En 2006, les ventes totales de pesticides au Québec ont diminué de 9,5 % par rapport à 2005 mais seulement de 9,7 % par rapport à 1992, première année de la compilation des ventes de pesticides[180].

La combinaison des données du Bilan des ventes de pesticides 2006 et de l’indicateur de risque des pesticides permet de produire un indicateur de suivi du risque pour l’environnement et la santé, pour le secteur agricole[177]. Ces deux indicateurs diminuent en 2006 comparativement à 1997, et ce, même avec des volumes de ventes semblables pour ces deux années. Ceci indique que le risque environnemental et sanitaire est moins élevé en 2006 et que les produits vendus sont moins à risque que ceux vendus en 1997. Les indicateurs sont aussi calculés sur la base d’un hectare afin d’obtenir des indicateurs de risque pour l’environnement et pour la santé à l’hectare. Ces derniers diminuent respectivement de 29 % et de 34 % en 2006 par rapport à 1997.

Des résidus de pesticides sont mesurés dans les eaux de certaines rivières et aussi dans les eaux de certains puits au Québec et dans la région de la Chaudière- Appalaches[177]. La présence de résidus de pesticides est également signalée dans une quinzaine de réseau d'approvisionnement en eau potable de notre région.
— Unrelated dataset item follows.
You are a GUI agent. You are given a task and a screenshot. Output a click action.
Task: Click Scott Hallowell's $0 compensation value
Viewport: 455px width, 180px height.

Les concentrations observées respectaient cependant les normes de qualité de l’eau potable. Ces données révèlent malgré tout que la population générale peut être exposée à ces produits de façon involontaire.

Depuis 2006, l’application du Code de gestion des pesticides au Québec a permis de mieux contrôler la vente et l’usage des pesticides en milieu résidentiel et institutionnel, en particulier dans les centres de la petite enfance et dans les écoles. Certains ingrédients actifs de pesticides reconnus pour leurs effets néfastes pour la santé sont notamment interdits pour l’entretien des pelouses, dont notamment le 2,4-D. Ainsi, l’emploi des pesticides à vocation résidentielle est en régression depuis quelques années. L'objectif global de réduction de 50 % de l'utilisation des pesticides par rapport au niveau de 1992 est toujours en vigueur. Toutefois, cet objectif est encore loin d'être atteint.

Bien que toutes les études n'aient pas démontré une association statistiquement significative ou la présence d'un risque, certaines études épidémiologiques laissent suspecter un risque plus important de contracter certaines formes de cancers chez les enfants qui ont été exposés à des pesticides en milieu résidentiel (à l'extérieur ou à l'intérieur de la résidence) ou dont les parents sont exposés dans le même milieu pendant la grossesse.

Toutefois, en général, les cas de cancers associés aux pesticides sont peu fréquents et s'observent le plus souvent en milieu agricole[177]. La tendance générale observée de la diminution de l’utilisation des pesticides doit se poursuivre. Une des façons d’y arriver est de poursuivre la surveillance à l’aide des outils développés et l’éducation de la population et des producteurs agricoles sur cette question.